Provided data:

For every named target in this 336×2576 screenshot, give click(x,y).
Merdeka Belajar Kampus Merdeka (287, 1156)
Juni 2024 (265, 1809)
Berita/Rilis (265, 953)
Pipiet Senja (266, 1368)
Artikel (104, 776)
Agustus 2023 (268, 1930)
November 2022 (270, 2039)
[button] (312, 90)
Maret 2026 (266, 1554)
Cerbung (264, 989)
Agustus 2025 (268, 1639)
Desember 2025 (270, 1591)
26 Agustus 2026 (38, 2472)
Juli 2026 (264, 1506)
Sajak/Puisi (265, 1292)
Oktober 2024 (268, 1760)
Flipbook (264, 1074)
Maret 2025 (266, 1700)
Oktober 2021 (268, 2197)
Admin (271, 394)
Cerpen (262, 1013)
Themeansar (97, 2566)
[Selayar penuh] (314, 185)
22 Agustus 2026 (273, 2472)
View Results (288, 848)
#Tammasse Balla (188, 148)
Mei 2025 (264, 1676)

Activity: Give all of the entries again, exactly.

Answer for this exercise:
For every named target in this 336×2576 screenshot, give click(x,y).
Merdeka Belajar Kampus Merdeka (287, 1156)
Juni 2024 (265, 1809)
Berita/Rilis (265, 953)
Pipiet Senja (266, 1368)
Artikel (104, 776)
Agustus 2023 (268, 1930)
November 2022 (270, 2039)
[button] (312, 90)
Maret 2026 (266, 1554)
Cerbung (264, 989)
Agustus 2025 (268, 1639)
Desember 2025 (270, 1591)
26 Agustus 2026 (38, 2472)
Juli 2026 (264, 1506)
Sajak/Puisi (265, 1292)
Oktober 2024 (268, 1760)
Flipbook (264, 1074)
Maret 2025 (266, 1700)
Oktober 2021 (268, 2197)
Admin (271, 394)
Cerpen (262, 1013)
Themeansar (97, 2566)
[Selayar penuh] (314, 185)
22 Agustus 2026 (273, 2472)
View Results (288, 848)
#Tammasse Balla (188, 148)
Mei 2025 (264, 1676)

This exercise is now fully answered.